[Collected data entries]
- Opening Delimiter -
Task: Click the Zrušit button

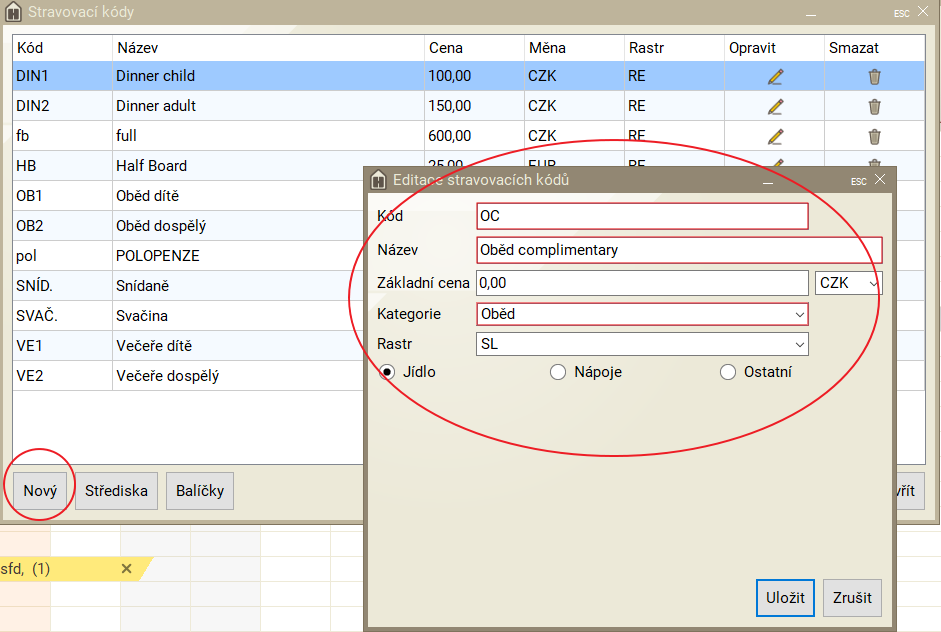Action: (852, 598)
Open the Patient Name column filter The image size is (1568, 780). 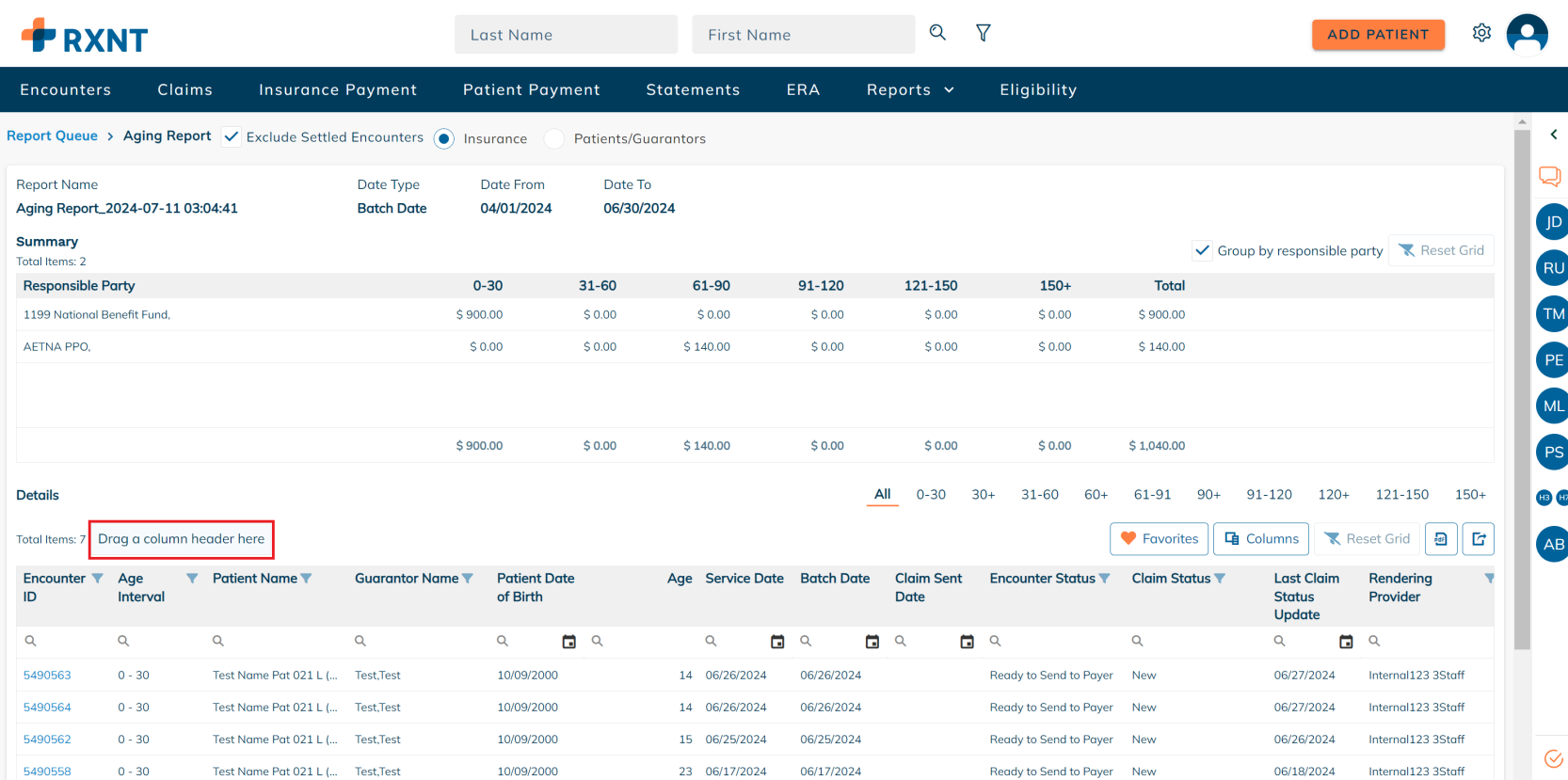(x=306, y=579)
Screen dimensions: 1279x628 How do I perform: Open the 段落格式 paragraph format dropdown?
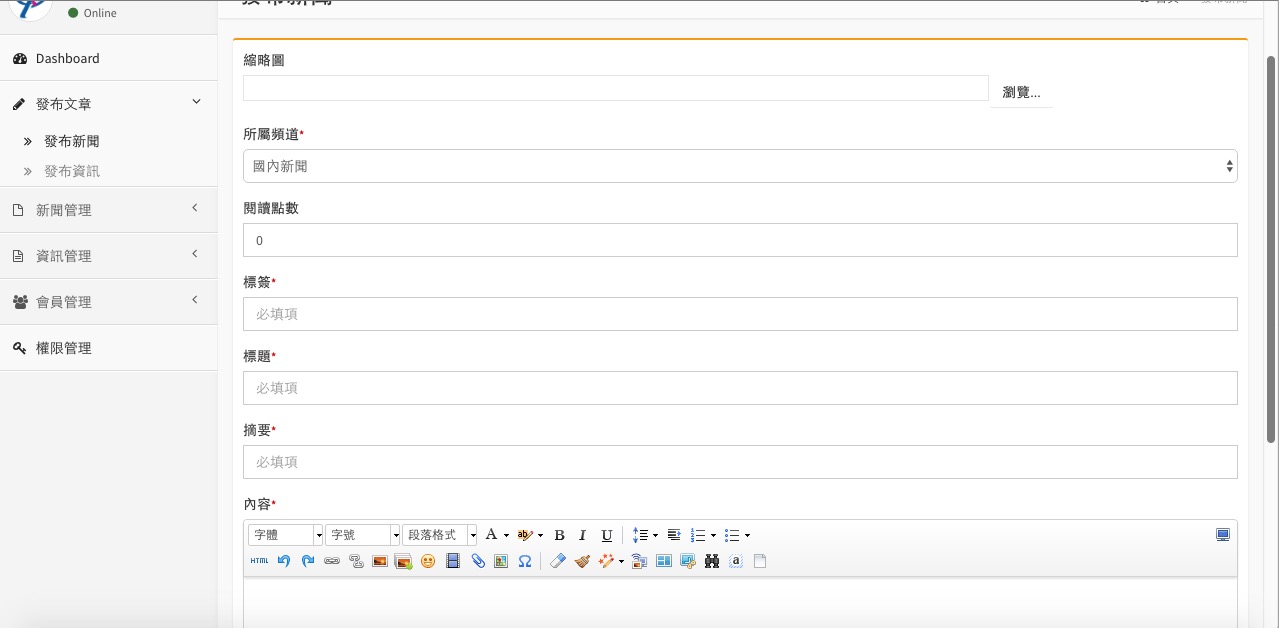439,536
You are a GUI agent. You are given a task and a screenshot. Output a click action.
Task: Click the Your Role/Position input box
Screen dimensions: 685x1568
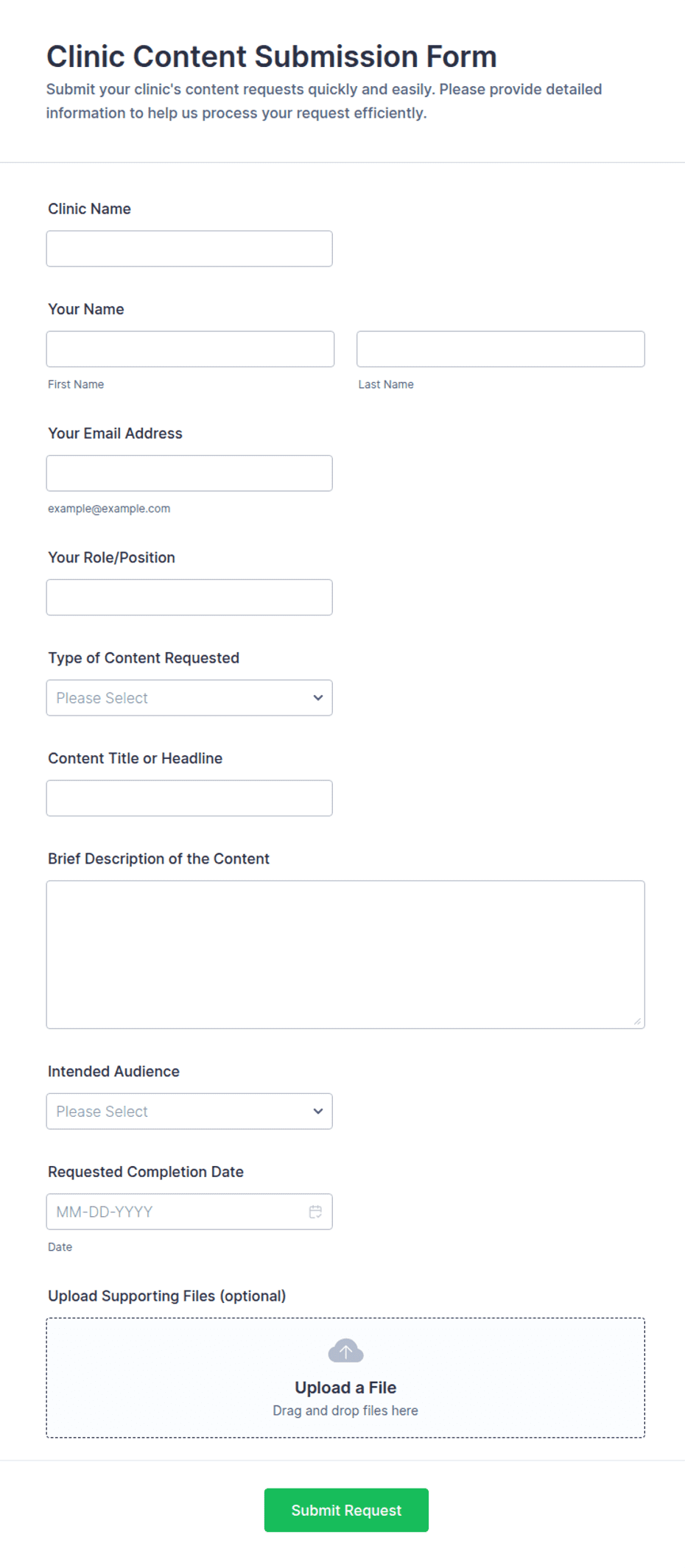click(x=189, y=597)
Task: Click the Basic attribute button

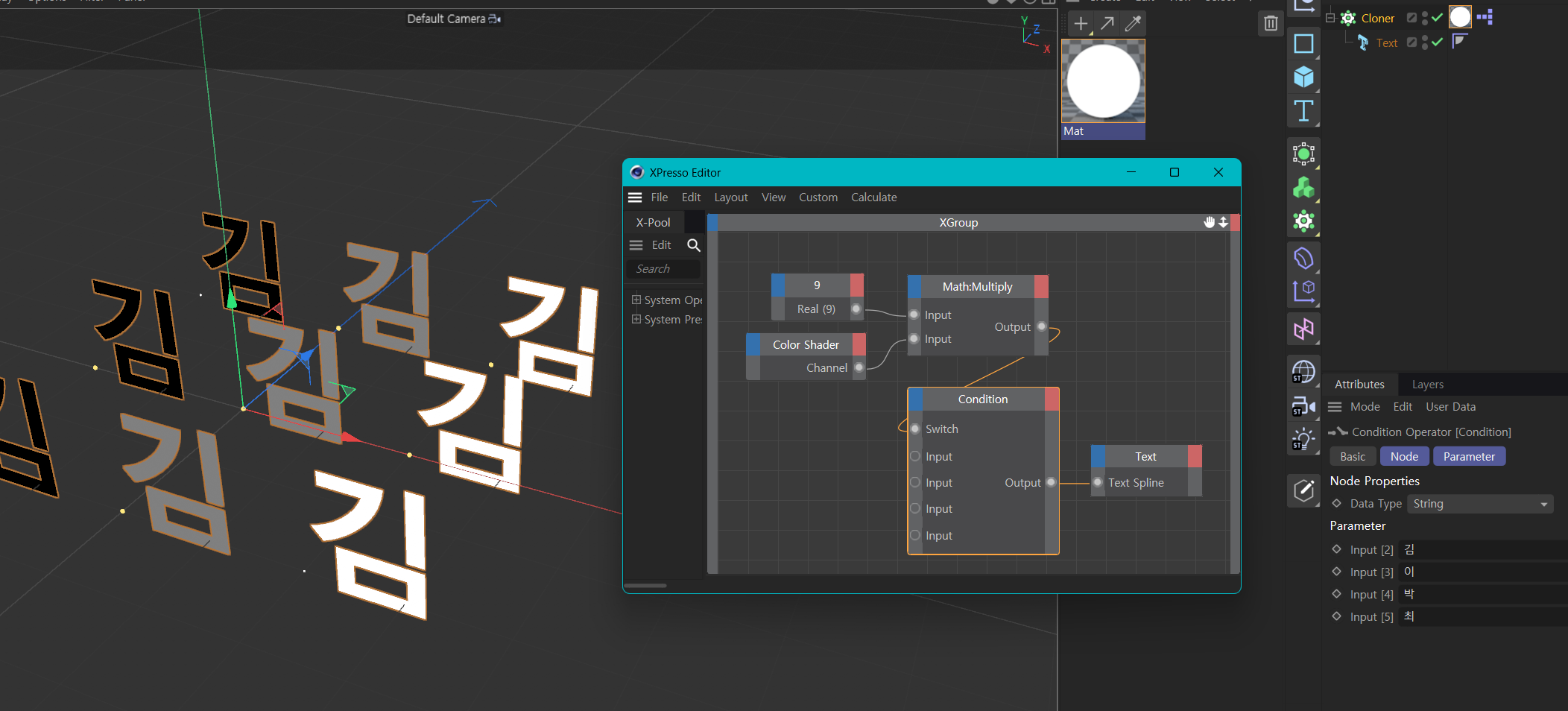Action: coord(1353,457)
- Closing Delimiter -
■ To do
Word for word, give again the lines from the line with "Task: Click the Your Role/Position input box" through the end of the records above, with both ends included and the pictures left out.

■ Problem solution
Task: Click the Your Role/Position input box
Screen dimensions: 685x1568
click(x=189, y=597)
Task: Click the Basic attribute button

Action: coord(1353,457)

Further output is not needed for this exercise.